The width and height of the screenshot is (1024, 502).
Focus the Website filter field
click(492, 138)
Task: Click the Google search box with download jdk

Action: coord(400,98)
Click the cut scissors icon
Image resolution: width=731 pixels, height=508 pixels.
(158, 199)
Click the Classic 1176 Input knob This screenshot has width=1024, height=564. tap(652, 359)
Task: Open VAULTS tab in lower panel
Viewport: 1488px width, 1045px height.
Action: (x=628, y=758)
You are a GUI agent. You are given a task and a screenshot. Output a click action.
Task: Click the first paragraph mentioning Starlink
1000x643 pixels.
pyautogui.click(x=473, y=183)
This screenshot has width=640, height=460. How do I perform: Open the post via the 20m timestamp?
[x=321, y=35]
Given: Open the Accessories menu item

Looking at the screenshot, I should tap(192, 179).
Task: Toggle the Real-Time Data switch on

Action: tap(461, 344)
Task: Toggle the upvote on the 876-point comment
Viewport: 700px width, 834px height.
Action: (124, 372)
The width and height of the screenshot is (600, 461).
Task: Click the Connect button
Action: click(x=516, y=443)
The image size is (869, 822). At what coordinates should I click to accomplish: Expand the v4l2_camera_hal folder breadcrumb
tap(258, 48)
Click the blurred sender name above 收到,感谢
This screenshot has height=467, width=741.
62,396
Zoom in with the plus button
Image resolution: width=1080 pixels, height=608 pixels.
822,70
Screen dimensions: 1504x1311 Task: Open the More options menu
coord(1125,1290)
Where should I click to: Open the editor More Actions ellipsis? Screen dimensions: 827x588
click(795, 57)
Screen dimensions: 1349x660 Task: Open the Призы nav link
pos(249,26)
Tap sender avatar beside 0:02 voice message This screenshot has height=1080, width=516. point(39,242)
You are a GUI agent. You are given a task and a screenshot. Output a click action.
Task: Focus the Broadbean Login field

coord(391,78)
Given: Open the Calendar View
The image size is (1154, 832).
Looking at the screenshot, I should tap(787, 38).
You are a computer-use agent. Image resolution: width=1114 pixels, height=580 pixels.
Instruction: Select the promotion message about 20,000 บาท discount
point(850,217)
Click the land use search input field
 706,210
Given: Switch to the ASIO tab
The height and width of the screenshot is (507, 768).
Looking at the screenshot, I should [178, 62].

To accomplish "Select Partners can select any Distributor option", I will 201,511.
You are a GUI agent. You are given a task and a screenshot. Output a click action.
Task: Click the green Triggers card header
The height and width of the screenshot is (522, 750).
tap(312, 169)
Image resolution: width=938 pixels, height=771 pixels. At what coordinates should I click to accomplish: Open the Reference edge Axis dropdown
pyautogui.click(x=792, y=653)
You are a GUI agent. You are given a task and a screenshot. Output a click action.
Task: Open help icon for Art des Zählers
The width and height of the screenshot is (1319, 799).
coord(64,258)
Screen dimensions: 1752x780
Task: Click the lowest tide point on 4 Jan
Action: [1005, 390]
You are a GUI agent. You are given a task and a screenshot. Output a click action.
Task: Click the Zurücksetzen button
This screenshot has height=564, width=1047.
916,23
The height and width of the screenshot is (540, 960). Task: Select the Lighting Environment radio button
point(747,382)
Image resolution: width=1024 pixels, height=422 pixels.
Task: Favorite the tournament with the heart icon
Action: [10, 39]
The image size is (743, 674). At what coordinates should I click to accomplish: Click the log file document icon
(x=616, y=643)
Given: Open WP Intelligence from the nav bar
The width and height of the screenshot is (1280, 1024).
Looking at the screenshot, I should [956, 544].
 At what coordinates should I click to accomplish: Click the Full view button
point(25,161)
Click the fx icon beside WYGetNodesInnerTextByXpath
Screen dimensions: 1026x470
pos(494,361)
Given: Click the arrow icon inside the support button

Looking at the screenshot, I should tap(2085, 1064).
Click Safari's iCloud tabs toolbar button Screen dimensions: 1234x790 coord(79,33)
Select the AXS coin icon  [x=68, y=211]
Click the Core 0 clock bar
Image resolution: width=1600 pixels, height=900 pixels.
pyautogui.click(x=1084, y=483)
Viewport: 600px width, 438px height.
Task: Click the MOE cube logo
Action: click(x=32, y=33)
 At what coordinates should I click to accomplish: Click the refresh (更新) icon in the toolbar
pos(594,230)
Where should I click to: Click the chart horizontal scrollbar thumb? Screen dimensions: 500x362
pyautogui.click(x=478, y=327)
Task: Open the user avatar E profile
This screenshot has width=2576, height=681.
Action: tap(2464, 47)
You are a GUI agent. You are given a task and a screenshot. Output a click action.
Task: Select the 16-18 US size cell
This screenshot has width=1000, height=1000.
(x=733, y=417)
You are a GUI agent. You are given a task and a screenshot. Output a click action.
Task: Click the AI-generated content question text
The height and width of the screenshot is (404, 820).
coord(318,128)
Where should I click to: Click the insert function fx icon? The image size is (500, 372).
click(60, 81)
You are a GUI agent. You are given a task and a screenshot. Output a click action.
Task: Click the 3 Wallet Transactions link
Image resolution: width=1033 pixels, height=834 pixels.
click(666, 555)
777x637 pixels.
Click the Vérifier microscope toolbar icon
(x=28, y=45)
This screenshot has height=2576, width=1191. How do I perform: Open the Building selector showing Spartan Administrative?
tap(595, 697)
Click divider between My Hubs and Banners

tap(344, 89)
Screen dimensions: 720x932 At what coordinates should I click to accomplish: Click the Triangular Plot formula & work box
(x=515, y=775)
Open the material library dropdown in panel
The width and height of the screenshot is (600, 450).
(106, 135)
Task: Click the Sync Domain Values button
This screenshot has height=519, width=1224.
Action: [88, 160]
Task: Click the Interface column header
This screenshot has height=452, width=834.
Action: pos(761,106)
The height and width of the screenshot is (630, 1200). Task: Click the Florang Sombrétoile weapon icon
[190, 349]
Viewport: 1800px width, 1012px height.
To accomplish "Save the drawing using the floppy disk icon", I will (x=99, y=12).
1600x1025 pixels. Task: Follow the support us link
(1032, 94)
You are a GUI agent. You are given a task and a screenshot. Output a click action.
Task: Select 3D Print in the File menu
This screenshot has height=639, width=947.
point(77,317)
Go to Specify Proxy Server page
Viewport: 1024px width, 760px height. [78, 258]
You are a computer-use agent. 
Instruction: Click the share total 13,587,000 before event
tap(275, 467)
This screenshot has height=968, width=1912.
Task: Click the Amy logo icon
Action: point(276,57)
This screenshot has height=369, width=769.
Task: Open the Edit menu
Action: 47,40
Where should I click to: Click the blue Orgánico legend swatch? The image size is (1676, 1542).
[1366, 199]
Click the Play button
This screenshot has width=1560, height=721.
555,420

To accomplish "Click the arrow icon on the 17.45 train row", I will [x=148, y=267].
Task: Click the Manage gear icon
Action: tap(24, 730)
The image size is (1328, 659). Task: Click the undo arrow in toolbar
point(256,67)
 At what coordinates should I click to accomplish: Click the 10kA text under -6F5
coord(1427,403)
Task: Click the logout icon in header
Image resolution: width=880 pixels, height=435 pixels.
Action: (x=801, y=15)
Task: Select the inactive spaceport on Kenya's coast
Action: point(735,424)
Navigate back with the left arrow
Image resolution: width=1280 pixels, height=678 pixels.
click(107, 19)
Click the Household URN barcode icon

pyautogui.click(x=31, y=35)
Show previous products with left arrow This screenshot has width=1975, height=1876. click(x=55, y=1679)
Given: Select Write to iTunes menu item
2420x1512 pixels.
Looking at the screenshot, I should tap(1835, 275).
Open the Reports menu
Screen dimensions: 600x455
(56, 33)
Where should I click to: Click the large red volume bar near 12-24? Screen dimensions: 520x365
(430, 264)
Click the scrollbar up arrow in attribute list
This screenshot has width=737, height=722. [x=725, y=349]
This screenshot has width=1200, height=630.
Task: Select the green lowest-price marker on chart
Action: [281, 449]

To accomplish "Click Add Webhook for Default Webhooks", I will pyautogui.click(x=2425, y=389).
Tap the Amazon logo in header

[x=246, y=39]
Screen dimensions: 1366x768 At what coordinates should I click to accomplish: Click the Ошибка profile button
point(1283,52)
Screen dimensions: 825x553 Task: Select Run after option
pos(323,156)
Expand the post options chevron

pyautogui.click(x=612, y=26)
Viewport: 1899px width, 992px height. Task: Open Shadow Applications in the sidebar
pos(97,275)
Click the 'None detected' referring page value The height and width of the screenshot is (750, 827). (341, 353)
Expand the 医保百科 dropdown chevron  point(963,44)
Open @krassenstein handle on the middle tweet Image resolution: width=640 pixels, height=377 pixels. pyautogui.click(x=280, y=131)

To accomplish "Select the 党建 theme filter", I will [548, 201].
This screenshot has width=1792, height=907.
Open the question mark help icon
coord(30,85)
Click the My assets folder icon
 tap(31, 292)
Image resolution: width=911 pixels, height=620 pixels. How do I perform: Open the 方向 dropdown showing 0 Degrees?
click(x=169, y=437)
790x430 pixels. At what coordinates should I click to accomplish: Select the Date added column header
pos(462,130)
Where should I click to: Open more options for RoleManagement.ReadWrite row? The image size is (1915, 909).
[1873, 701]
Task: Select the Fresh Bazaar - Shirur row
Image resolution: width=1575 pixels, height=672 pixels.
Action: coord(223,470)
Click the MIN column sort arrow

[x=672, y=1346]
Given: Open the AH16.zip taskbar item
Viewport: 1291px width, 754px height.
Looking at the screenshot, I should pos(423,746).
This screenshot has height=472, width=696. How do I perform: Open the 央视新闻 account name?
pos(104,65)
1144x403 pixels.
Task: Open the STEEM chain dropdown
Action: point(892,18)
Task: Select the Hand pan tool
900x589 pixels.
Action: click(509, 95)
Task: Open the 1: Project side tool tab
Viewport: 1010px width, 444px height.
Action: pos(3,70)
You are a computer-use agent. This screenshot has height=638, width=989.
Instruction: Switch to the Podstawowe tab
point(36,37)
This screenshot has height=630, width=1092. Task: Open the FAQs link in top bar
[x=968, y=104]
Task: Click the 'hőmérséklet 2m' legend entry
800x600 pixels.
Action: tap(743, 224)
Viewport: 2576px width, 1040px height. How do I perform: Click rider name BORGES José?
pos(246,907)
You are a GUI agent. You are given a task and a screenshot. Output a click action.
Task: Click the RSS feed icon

________________________

Read each line of the material, and wherever the word "sender" turns up, copy that line.

Click the blurred sender name above 收到,感谢
Tap sender avatar beside 0:02 voice message This screenshot has height=1080, width=516. point(39,242)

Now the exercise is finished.